Définition  On dit qu'une partie E de Mn(K) est trigonalisable s'il existe une base de trigonalisation commune à tous les éléments de E.

Théorème de Lie-Kolchin  Pour tout corps K algébriquement clos, tout sous-groupe connexe résoluble de GLn(K) est trigonalisable.

La topologie sur GLn(K) est ici, implicitement, celle de Zariski. (Pour K égal au corps ℂ des nombres complexes, la même démonstration fournit, avec la topologie usuelle sur GLn(ℂ) – i.e. celle induite par la topologie produit sur Mn(ℂ) ≃ ℂ(n2) – un résultat analogue mais moins puissant, puisque cette topologie est plus fine donc possède moins de connexes.) Ce théorème est parfois énoncé avec l'hypothèse supplémentaire (superflue[2] mais inoffensive, puisque l'adhérence du sous-groupe est encore connexe et résoluble[3]) que le sous-groupe considéré est fermé dans GLn(K), c'est-à-dire est en fait un groupe algébrique linéaire. Cette version est un cas particulier du théorème du point fixe de Borel (en)[4].

Démonstration

La preuve repose sur les deux lemmes suivants.

Le premier, purement algébrique, généralise à un ensemble de matrices qui commutent le fait que, sur un corps algébriquement clos ou même seulement contenant toutes les valeurs propres d'une matrice donnée, cette matrice est trigonalisable. (Lorsque ce corps est ℂ, on démontre par la même méthode la généralisation analogue du résultat plus précis démontré en 1909 par Schur  : le changement de base peut être choisi unitaire.)

Lemme 1 (Frobenius, 1896)[5]  Soient K un corps algébriquement clos et G une partie de Mn(K) constituée de matrices qui commutent, alors G est trigonalisable.

Le second lemme sera applicable aux sous-groupes connexes G de GLn(K).

Lemme 2  Le groupe dérivé D(G) de tout groupe topologique connexe G est connexe.

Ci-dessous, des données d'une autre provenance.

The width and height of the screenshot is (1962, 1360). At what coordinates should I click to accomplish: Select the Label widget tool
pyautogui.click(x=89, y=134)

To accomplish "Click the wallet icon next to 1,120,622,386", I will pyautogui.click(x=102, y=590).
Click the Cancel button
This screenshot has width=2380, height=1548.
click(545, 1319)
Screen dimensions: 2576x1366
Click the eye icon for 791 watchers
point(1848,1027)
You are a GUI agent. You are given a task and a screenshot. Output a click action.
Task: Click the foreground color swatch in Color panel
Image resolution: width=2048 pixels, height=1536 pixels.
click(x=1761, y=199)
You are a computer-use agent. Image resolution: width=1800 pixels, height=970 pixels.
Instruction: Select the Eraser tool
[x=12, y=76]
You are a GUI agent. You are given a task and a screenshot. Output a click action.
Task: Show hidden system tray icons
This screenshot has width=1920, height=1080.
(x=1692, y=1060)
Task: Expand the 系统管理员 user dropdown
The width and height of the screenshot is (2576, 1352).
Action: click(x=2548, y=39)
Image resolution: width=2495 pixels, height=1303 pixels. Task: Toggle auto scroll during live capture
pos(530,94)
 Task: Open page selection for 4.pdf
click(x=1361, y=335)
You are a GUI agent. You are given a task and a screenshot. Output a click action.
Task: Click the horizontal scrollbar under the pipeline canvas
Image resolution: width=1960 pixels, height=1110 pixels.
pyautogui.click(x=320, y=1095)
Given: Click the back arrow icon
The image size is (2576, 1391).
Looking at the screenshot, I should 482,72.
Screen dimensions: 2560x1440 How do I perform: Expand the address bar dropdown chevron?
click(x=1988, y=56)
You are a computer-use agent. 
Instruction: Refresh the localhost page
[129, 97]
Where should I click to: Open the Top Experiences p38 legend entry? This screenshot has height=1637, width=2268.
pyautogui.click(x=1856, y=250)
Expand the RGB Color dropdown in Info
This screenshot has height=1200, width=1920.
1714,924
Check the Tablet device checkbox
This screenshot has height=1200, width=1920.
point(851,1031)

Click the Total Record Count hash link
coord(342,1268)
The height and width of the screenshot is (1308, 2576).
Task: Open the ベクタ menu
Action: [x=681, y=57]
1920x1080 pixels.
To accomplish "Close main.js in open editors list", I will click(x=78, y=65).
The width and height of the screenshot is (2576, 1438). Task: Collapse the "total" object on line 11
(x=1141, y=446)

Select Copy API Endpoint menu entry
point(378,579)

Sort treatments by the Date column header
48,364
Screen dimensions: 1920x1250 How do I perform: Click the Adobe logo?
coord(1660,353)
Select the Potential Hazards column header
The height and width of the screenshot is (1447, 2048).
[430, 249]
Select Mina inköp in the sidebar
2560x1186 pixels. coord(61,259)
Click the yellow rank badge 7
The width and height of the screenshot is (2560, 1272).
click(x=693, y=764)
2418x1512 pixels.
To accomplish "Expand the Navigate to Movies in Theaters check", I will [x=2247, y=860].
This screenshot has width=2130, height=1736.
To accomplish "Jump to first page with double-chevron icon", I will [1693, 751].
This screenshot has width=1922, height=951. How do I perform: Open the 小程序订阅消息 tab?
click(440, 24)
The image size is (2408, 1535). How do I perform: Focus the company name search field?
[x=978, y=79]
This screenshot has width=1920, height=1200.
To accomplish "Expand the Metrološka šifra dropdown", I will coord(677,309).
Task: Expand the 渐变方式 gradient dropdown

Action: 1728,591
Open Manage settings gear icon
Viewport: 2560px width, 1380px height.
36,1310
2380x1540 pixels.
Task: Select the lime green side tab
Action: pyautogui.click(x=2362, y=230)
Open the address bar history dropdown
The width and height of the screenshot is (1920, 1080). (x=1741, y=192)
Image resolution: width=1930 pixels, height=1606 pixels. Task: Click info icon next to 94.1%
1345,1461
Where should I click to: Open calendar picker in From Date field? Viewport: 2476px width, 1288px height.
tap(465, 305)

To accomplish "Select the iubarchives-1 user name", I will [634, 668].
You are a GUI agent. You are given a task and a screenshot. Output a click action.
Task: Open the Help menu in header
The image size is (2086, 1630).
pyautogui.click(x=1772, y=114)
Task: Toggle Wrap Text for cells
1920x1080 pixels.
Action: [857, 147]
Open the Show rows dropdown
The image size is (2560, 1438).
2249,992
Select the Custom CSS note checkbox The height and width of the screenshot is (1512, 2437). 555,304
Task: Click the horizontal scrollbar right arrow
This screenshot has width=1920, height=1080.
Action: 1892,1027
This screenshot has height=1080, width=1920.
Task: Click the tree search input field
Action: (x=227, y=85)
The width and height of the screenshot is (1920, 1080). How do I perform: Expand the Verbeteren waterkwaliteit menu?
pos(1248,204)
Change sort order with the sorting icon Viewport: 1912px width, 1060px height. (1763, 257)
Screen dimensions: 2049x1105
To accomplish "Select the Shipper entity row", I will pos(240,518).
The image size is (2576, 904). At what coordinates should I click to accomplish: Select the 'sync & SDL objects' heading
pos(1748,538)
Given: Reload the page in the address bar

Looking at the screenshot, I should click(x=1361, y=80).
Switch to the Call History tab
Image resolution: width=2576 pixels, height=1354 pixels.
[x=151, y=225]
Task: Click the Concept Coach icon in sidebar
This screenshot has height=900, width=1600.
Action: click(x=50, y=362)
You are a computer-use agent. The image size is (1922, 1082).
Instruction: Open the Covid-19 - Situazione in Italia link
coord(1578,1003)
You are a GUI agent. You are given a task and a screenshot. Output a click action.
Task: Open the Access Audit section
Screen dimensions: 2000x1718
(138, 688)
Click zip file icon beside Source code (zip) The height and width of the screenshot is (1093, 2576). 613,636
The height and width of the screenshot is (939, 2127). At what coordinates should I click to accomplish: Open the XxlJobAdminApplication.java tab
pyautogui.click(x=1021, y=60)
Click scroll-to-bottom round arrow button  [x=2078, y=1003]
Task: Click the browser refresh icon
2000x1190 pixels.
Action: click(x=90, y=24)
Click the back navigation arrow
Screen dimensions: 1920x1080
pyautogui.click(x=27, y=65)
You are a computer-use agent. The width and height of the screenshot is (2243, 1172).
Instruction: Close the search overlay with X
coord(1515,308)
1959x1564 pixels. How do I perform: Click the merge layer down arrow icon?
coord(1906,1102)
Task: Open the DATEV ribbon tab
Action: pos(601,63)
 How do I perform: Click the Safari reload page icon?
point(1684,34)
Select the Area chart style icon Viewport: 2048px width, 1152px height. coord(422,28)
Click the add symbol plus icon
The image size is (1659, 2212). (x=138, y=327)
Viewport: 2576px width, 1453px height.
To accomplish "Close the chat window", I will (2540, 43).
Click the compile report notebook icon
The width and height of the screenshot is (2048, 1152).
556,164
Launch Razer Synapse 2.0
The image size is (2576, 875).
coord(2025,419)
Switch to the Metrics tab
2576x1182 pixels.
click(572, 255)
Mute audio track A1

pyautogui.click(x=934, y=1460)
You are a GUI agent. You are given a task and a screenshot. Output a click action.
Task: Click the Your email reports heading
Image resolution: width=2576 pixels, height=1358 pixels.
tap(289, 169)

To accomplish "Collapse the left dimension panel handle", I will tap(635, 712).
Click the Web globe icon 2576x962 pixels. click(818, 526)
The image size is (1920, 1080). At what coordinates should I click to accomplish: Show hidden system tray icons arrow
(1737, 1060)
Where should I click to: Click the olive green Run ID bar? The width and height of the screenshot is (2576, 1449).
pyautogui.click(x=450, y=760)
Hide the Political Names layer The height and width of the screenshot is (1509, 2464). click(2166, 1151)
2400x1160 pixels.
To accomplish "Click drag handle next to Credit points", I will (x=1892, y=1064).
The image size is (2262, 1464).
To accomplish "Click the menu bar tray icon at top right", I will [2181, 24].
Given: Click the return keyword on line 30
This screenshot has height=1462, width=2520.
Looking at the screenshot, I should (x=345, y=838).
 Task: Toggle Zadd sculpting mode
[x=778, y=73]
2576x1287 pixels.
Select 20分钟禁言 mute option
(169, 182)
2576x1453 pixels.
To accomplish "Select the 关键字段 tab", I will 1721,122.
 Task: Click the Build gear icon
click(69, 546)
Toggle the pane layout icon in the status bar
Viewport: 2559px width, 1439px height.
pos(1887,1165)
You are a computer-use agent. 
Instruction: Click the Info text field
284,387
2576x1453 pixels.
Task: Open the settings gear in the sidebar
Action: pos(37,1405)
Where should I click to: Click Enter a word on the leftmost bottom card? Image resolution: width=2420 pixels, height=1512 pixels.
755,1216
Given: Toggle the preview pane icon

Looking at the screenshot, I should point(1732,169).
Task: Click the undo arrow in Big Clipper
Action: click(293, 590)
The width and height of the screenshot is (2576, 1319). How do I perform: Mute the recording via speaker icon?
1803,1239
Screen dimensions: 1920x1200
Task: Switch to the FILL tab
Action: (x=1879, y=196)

Vient enfin la démonstration du théorème.

Théorème de Kolchin

Kolchin a démontré la même année la variante purement algébrique suivante, pour les sous-groupes constitués uniquement de matrices unipotentes, c'est-à-dire de la forme In + N, où N est une matrice nilpotente. D'après ce théorème (valable pour un corps non nécessairement algébriquement clos) un tel groupe est automatiquement nilpotent puisque conjugué, dans GLn(K), à un sous-groupe du groupe nilpotent des matrices triangulaires supérieures avec des 1 sur la diagonale principale[6]. Une matrice triangulaire supérieure (resp. inférieure) dont tous les coefficients diagonaux sont égaux à 1 est appelée une matrice unitriangulaire supérieure (resp. inférieure)[7].

Théorème de Kolchin  Pour tout corps commutatif K, tout sous-groupe[6],[8] (et même tout sous-demi-groupe[9],[10]) de GLn(K) constitué de matrices unipotentes[11] est trigonalisable[12].

Ceci peut être vu[13],[14] comme un analogue du théorème de Engel sur les algèbres de Lie.

Pour un corps gauche, il existe des résultats partiels dans cette direction[15].